— Так и надо, — скажут многие.
И все-таки я думаю, что дисциплина достигается и иными средствами. Конечно, держа в руках палку, можно многого добиться. Но мне более по душе студийная круговая порука друзей, взаимоответственных и взаимотребовательных.
Не один раз я видел в БДТ слезы на лицах сотрудников.
В “Нашем доме” никто никогда не плакал. Разве что в день, когда закрыли студию, ревели все!..
Я отчетливо понимаю, что мое сравнение покажется кому-то странным (явления, мол, неравнозначные), однако в этических вопросах нет, думается, разделения между всеми, кто в меру сил и талантов своих роет землю на ниве Искусства. По студийному (для меня высшему!) счету — все одинаковы, все равны.
Евгений Алексеевич Лебедев этого не понимал. При всей своей простоте и даже простонародности (не раз он с упоением настаивал на своем волжском происхождении — “сын деревенского дьячка, поповский я сын”) он частенько делал то, что другие не могли позволить себе, — к примеру, почувствовав усталость, он мог встать и сказать:
— Все. Кончаем. На сегодня хватит.
Я удивлялся таким вельможным заявлениям, поскольку определять конец репетициям — прерогатива только режиссера, и даже, чтобы сбить у народного артиста охоту к таким руководящим (вместо меня) амбициям, тотчас твердым тоном настаивал:
— Нет. Повторим еще разок и — по домам.
Мало помогало. Евгений Алексеевич иногда увлекался как ребенок. Иногда был ворчлив и злобен. Я вспоминаю его и тем и другим: талант актерский брал верх в нем перед человеком самовлюбленным бескрайне.

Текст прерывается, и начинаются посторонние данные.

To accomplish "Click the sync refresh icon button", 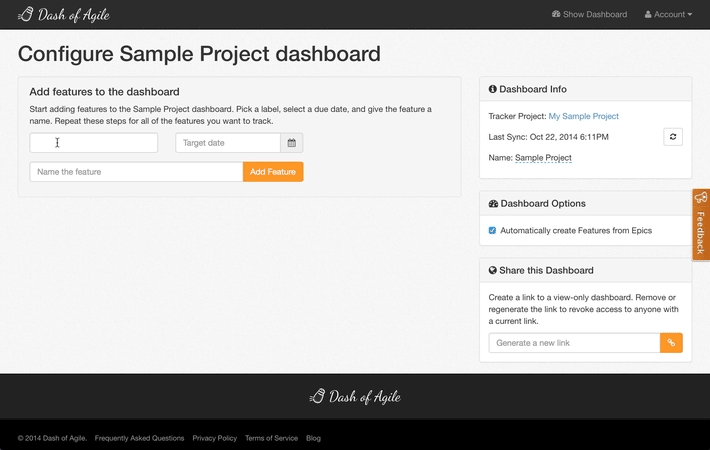I will pyautogui.click(x=673, y=137).
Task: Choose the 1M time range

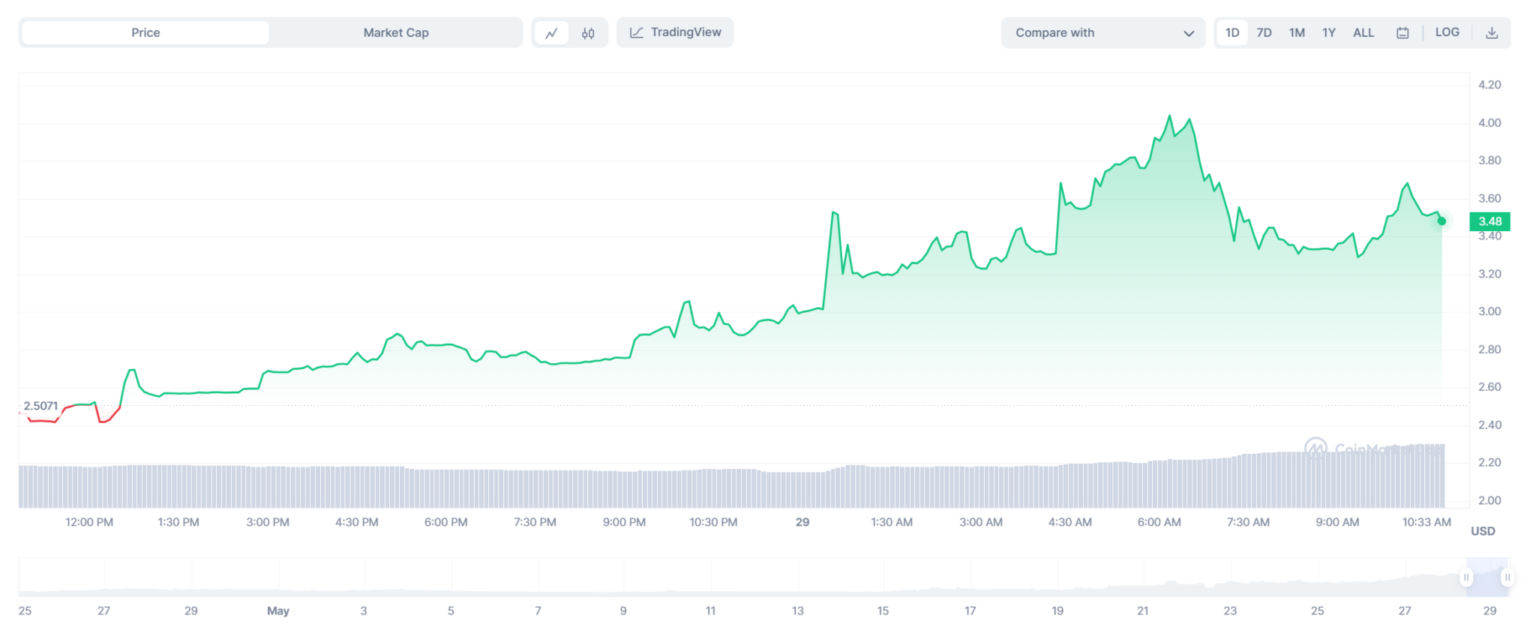Action: [1296, 33]
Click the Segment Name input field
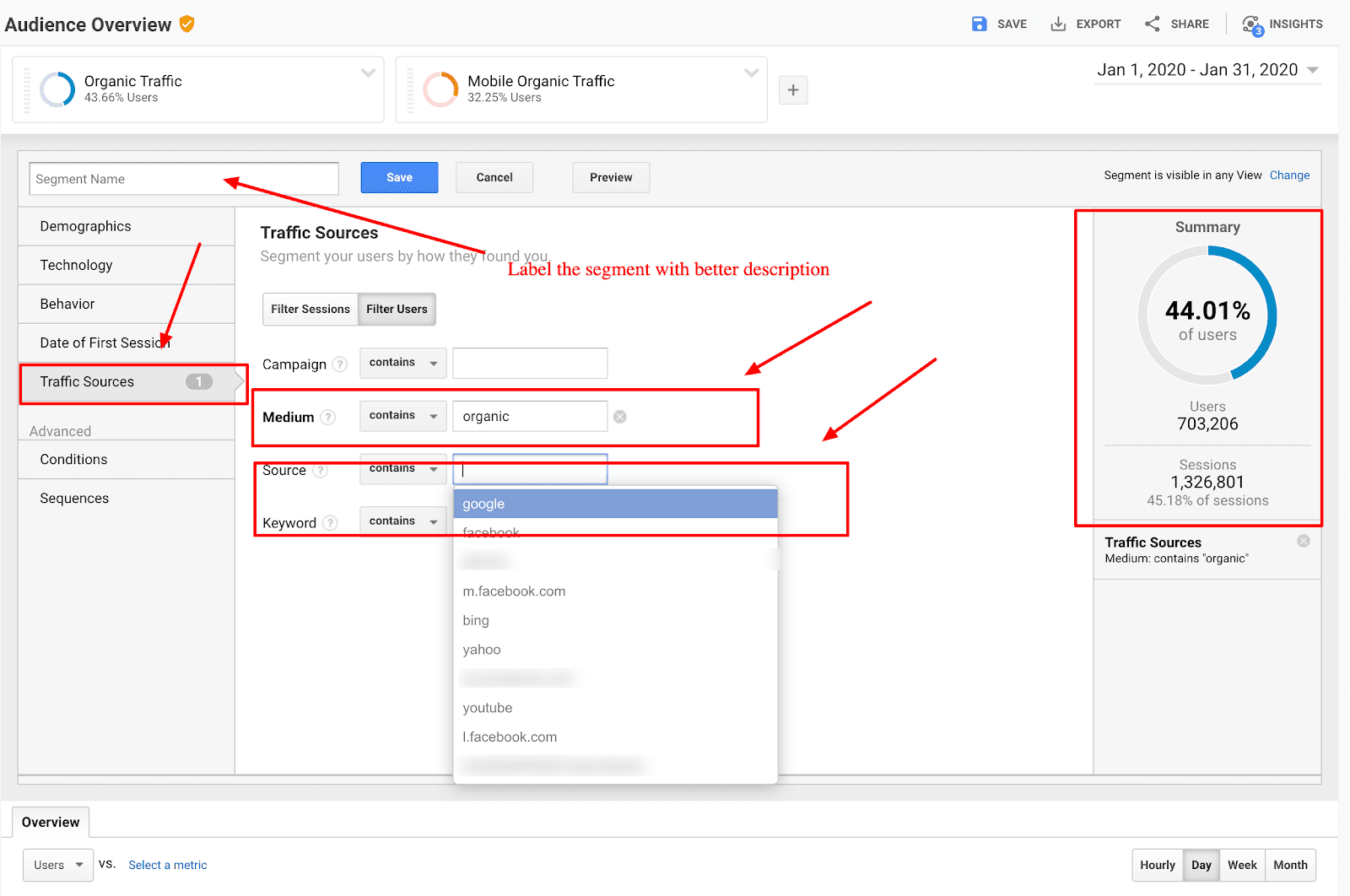Image resolution: width=1350 pixels, height=896 pixels. [184, 179]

Рассказывают в БДТ, что лишь покойный Луспекаев мог “бороться” с Лебедевым. Однажды, на спектакле “Поднятая целина”, он так разозлился на Евгения Алексеевича, который в образе Щукаря “тянул одеяло” на себя, своими “штучками” отвлекал внимание зрителей, что тот, разрушив свою мизансцену, вдруг подошел к Щукарю, поднял за плечи, тряхнул и сквозь зубы с ненавистью и присущим только ему “луспекаевским” темпераментом процедил сквозь зубы отсебятину:
— Замолчи, сука... Убью!..
К счастью, он говорил это спиной к зрительному залу. Так что эту реплику слышали только актеры.
Но не все, не все в БДТ могли “срезать” Лебедева подобно Луспекаеву. Олег Басилашвили — интеллигентнейший из встречаемых мною актеров — имел необычайную выдержку и терпел. Терпел и я. Играя с Лебедевым в режиссерские “поддавки”, то есть не раздражаясь, скажем, по поводу того, что он не знает, не может выучить и постоянно перевирает безбожно толстовский текст, я целил в результат, который мне был важнее мелких конфликтов.

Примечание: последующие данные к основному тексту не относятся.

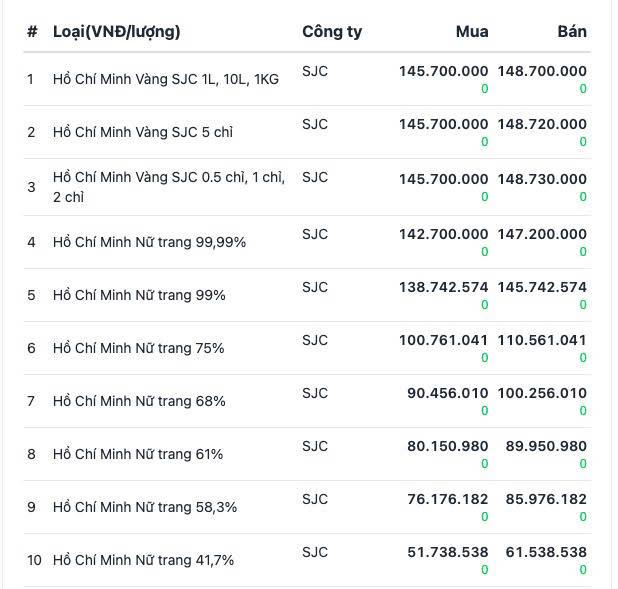Viewport: 618px width, 589px height.
Task: Click the Công ty column header
Action: tap(332, 32)
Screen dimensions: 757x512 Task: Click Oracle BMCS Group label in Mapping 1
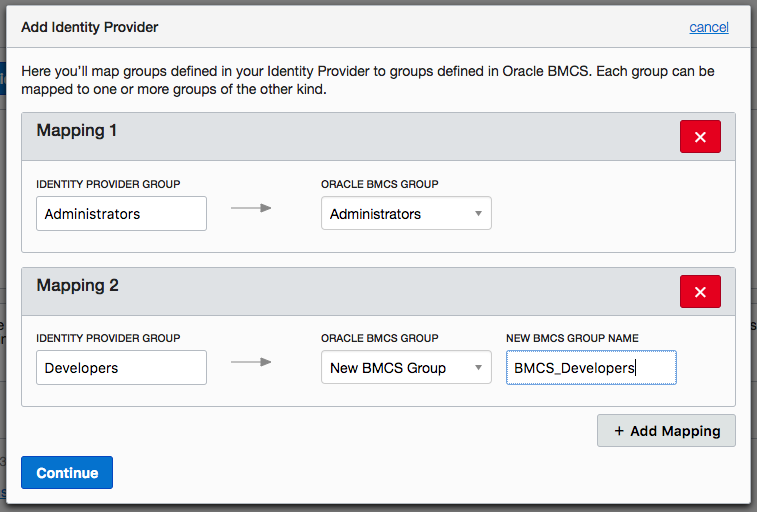pos(379,184)
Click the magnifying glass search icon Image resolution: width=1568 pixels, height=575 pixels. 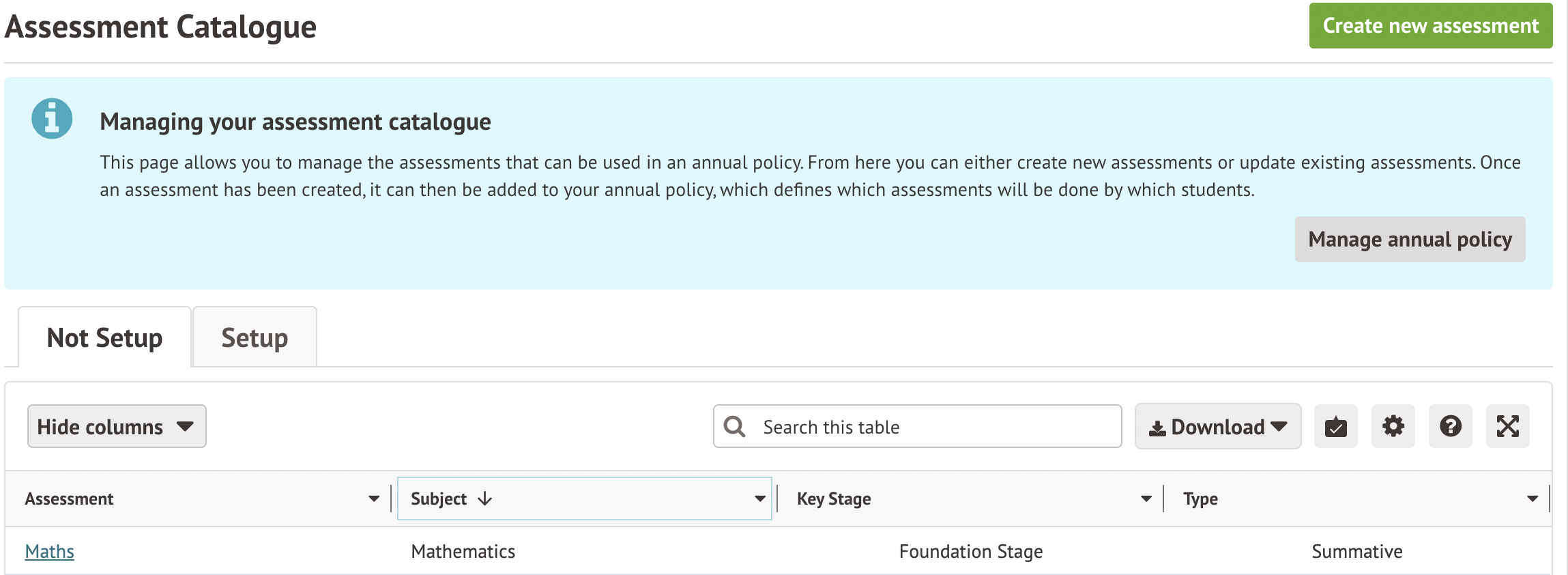point(734,427)

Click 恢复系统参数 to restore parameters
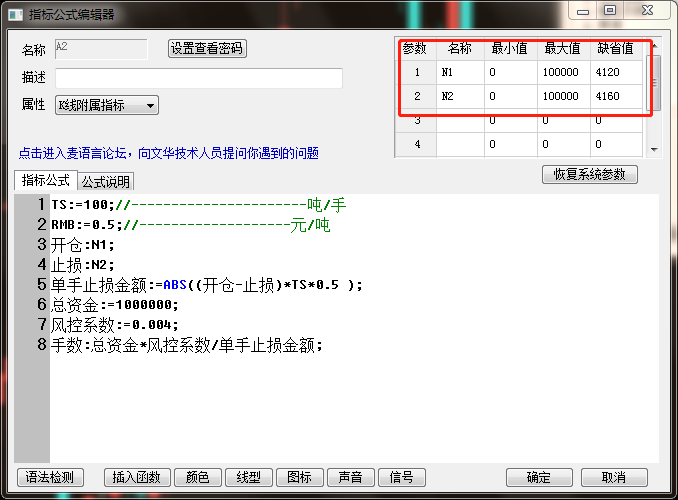[x=589, y=174]
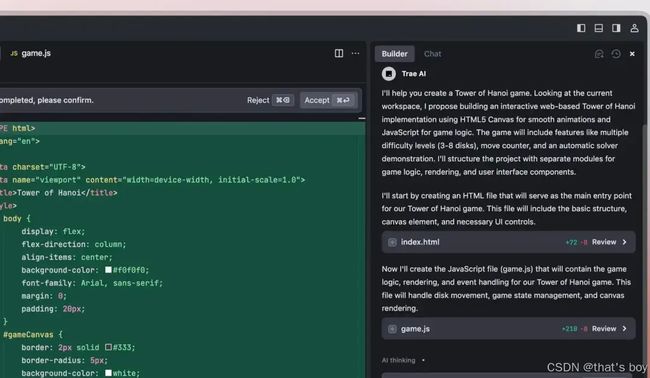Reject the proposed code changes

(x=270, y=100)
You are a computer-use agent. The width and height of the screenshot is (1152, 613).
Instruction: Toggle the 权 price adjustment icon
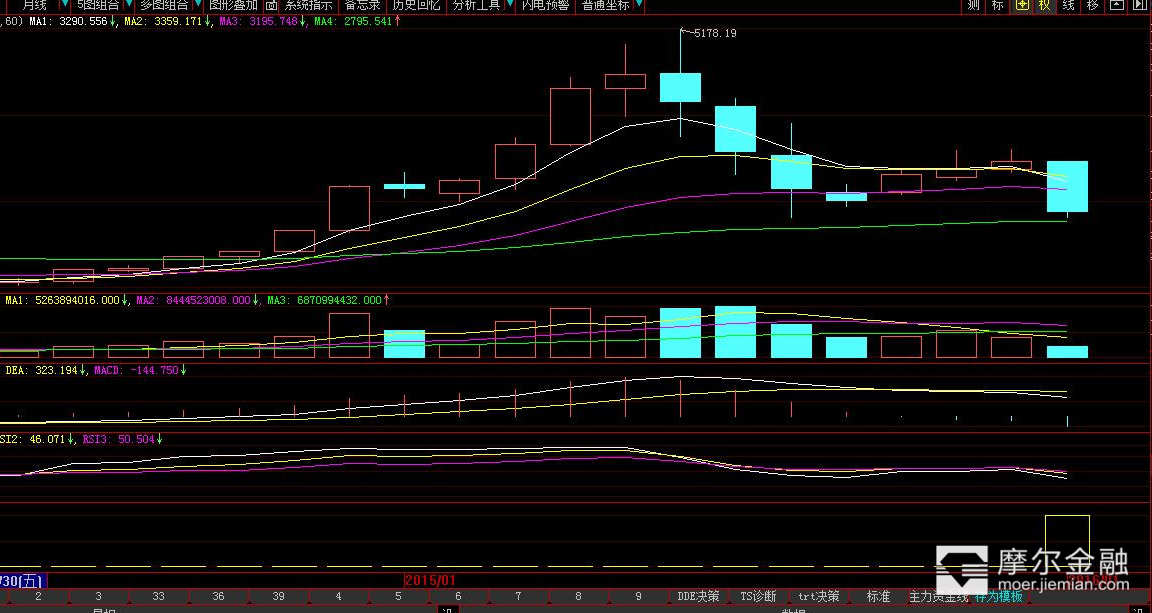pos(1044,5)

Только потом, после премьеры, я понял, что Евгений Алексеевич не такой простак, как я думал. Это он вел меня к конфликту с собой, а следовательно, и с Товстоноговым. Теперь я убежден, что он вполне сознательно доводил меня до предельно экстремальной ситуации.
Беда его была в том, что я никак не шел на обострение.
Он понимал, что время окончательного взрыва еще не настало — ведь спектакль пока не готов!.. — а вот когда все будет сделано в наилучшем виде, тогда и можно будет рвануть гранату. Однако на пустом месте такое не пройдет. Если все у режиссера ладится с Евгением Алексеевичем, то было бы неприлично и неожиданно производить взрыв, ведущий к разрыву.
Вот почему очень часто Евгений Алексеевич в процессе репетиций без причин или выдумывая эти причины на ходу (человек-то он опытный, талантливый) готовил загодя почву для будущего. В его голове изначально был конкретный план: ставить Толстого может только Гога, а меня надо убрать из этой работы, как только она, во-первых, будет близка к завершению, а во-вторых, когда Гога освободится.
Вот тут по времени не все сходилось. Была весна 1975-го. И Гога стремительно заканчивал пьесу открытого им для театра драматурга Александра Гельмана “Протокол одного заседания”. Эта пьеса — на так называемую производственную тему — была очень важна ему в репертуарном раскладе. Носом своим он блистательно чуял успех острой, публицистичной, во многом честной пьесы и у начальства, и у зрителей — перед этим качеством его мы, советские режиссеры, все должны преклоняться.